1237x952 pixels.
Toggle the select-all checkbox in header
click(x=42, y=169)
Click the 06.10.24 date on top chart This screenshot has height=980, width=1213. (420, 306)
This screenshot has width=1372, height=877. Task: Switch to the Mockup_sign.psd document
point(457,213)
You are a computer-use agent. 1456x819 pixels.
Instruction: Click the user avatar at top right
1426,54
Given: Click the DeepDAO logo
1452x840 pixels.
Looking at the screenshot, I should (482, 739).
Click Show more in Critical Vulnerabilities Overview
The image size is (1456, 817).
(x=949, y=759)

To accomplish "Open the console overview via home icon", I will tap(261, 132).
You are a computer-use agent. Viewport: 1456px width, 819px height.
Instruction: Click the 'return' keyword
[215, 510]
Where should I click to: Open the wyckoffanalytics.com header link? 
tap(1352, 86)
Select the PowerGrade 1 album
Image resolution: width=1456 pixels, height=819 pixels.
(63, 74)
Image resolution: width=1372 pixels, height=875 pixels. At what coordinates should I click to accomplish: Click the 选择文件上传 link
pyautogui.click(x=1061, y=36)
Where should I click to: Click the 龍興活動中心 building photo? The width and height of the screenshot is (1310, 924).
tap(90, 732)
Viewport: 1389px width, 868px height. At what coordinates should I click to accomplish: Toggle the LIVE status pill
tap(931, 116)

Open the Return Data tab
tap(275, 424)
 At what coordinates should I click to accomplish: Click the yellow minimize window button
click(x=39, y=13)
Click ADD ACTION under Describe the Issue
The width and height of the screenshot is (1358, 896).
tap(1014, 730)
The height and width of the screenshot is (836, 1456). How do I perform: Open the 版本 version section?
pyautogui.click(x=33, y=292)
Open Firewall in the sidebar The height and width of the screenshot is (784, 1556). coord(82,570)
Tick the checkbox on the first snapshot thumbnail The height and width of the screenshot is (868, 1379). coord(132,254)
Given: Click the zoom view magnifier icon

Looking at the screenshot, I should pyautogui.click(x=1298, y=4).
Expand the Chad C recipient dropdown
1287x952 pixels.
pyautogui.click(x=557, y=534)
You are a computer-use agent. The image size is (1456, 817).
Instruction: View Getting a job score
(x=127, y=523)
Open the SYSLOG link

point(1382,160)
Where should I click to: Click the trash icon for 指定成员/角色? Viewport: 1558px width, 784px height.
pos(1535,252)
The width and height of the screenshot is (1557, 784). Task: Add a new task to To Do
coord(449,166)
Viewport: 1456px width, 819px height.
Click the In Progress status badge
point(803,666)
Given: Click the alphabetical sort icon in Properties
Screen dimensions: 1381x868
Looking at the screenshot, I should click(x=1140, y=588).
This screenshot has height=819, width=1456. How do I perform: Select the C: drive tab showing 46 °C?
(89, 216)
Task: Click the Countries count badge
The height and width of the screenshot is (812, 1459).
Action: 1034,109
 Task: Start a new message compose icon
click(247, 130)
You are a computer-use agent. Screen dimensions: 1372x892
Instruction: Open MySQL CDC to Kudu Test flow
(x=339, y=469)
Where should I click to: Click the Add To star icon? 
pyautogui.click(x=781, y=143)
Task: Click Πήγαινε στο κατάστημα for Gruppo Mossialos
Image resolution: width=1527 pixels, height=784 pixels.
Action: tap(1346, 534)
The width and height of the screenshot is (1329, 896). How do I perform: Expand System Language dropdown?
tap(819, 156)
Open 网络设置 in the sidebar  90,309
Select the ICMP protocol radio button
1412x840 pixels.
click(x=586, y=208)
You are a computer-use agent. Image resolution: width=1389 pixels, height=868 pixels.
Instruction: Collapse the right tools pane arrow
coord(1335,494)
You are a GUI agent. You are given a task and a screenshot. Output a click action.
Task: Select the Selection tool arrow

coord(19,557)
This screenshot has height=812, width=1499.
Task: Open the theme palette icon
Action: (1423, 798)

------------------------------------------------------------

■ WHAT THE TASK ASKS:
Of all the entries above, retype exactly the lines from the line with "Open the Return Data tab" to the line with "You are a computer-use agent. The", both included, and no others.

■ SOLUTION TO THE EXERCISE:
Open the Return Data tab
tap(275, 424)
 At what coordinates should I click to accomplish: Click the yellow minimize window button
click(x=39, y=13)
Click ADD ACTION under Describe the Issue
The width and height of the screenshot is (1358, 896).
tap(1014, 730)
The height and width of the screenshot is (836, 1456). How do I perform: Open the 版本 version section?
pyautogui.click(x=33, y=292)
Open Firewall in the sidebar The height and width of the screenshot is (784, 1556). coord(82,570)
Tick the checkbox on the first snapshot thumbnail The height and width of the screenshot is (868, 1379). coord(132,254)
Given: Click the zoom view magnifier icon

Looking at the screenshot, I should pyautogui.click(x=1298, y=4).
Expand the Chad C recipient dropdown
1287x952 pixels.
pyautogui.click(x=557, y=534)
You are a computer-use agent. The image size is (1456, 817).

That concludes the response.